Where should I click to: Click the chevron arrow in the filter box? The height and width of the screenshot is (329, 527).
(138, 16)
==
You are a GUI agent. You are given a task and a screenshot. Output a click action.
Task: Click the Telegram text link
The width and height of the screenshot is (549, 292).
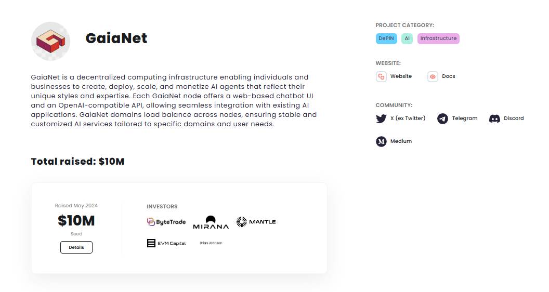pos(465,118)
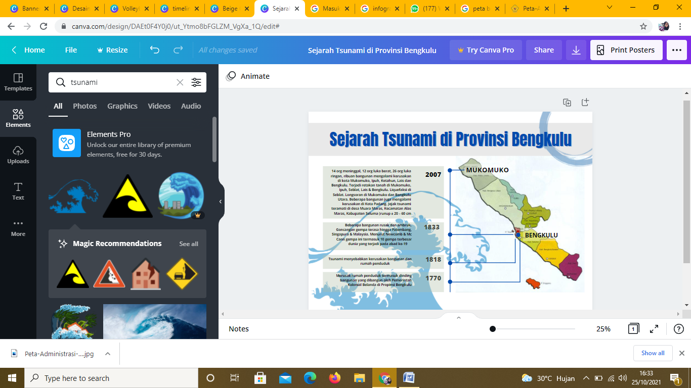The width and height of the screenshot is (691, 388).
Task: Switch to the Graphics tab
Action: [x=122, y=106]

What you have to do - Can you print the part of the listing that opens with the line containing "You are a GUI" and closes with the line containing "Action: [x=122, y=106]", word for word, with both of those lines included and the pictures left out?

Answer for this exercise -
You are a GUI agent. You are given a task and a screenshot. Output a click action.
Task: Click the Telegram text link
The width and height of the screenshot is (549, 292).
pos(465,118)
The width and height of the screenshot is (691, 388).
Task: Switch to the Graphics tab
Action: [x=122, y=106]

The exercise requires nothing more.